Well that was in the article so expected I guess.


ANYWAYS

Installed it then installed Geohot CFW and even installed multiMAN obviously wont work but i'm alright with that for now...

It's definetly safe to install though.

EDIT:Turns out Dean disabled all syscalls in signed multiMAN so people are trying open manager.


----------



## luke_c (Jan 10, 2011)

Got mine installed a while ago, backup managers still don't work but flukes is working on getting gaia manager to run as we speak


----------



## chartube12 (Jan 10, 2011)

A few games do work with multiman. game tuts has a list of games that do and don't work. Most of those working games but not all, are the PSN buyable ones.

Now for my question: what is bspatch? will the bspatch listed under NDS/utilties on filetrip work?

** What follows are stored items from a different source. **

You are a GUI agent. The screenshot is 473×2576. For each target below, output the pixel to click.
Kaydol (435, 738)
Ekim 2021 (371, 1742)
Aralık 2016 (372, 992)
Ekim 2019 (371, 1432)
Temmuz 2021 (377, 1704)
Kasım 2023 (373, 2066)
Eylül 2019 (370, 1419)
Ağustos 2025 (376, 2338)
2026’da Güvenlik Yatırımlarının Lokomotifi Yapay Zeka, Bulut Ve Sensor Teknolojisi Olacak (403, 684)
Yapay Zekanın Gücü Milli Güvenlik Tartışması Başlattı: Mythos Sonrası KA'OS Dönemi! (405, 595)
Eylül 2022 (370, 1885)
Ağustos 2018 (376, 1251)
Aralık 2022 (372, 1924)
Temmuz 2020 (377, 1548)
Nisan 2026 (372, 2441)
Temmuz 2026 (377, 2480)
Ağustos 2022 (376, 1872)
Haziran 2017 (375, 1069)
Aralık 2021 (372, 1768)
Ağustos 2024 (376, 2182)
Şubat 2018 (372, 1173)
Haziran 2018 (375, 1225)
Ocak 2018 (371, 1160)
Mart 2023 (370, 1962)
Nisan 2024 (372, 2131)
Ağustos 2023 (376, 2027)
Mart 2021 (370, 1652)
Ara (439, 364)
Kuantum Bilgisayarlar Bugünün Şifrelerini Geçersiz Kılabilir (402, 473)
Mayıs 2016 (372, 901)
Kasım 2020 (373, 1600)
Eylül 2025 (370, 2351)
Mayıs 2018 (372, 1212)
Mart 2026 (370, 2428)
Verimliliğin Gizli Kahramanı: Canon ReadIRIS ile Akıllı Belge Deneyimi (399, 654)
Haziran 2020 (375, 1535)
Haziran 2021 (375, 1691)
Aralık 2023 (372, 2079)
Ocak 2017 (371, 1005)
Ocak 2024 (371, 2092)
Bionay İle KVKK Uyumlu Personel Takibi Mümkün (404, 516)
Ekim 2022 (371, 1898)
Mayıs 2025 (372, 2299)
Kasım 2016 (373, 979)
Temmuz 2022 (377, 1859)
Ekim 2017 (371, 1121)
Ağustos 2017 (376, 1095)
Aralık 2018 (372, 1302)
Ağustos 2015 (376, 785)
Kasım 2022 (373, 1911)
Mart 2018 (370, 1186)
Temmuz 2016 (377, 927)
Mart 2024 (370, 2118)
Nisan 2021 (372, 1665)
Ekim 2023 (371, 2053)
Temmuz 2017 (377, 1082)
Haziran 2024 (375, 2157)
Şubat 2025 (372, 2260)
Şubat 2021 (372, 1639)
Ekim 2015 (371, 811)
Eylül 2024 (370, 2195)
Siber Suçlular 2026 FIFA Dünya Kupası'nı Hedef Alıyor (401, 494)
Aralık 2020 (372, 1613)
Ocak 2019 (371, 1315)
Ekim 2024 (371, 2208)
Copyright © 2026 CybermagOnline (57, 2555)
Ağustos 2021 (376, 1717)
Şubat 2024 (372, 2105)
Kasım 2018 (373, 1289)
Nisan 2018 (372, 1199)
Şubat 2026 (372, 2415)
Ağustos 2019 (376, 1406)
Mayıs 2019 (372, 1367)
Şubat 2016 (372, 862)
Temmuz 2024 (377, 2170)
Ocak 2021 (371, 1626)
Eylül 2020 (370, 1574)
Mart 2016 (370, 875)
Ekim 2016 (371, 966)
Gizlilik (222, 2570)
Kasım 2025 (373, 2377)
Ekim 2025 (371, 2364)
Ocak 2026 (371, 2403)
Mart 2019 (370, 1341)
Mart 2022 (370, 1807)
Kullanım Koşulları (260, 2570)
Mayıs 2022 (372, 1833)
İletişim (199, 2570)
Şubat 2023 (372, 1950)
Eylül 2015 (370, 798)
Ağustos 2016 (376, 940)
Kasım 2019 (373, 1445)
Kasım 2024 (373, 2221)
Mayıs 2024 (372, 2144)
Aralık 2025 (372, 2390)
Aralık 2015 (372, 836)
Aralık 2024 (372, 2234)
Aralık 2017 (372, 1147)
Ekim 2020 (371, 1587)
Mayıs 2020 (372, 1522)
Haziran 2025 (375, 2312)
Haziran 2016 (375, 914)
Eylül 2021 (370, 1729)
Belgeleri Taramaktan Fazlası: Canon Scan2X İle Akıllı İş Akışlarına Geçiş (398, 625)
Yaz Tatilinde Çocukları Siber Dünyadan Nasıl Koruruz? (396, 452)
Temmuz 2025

EDIT: Google and you'll find a pre patched cfw on a certain playstion xite


----------



## MelodieOctavia (Jan 10, 2011)

This is looking mighty tempting, but until the cheating online gets unbearable I'll hold off. Either that or i'll get another PS3.


----------



## powerking56 (Jan 10, 2011)

Ok, just set me straight here. So I first: update this over geohot's cfw. then i have to re-install geohot's. right?


----------



## Rydian (Jan 10, 2011)

Well, managers _will_ have to be redone with the proper signatures...


----------



## ThatDudeWithTheFood (Jan 10, 2011)

powerking56 said:
			
		

> Ok, just set me straight here. So I first: update this over geohot's cfw. then i have to re-install geohot's. right?


Yes


----------



## powerking56 (Jan 10, 2011)

In this video this guy seems to be able to get FIFA 11 and Transformers using multiman....

Link: http://www.youtube.com/watch?v=uXh-kItjP0c


----------



## loudog999 (Jan 10, 2011)

powerking56 said:
			
		

> Ok, just set me straight here. So I first: update this over geohot's cfw. then i have to re-install geohot's. right?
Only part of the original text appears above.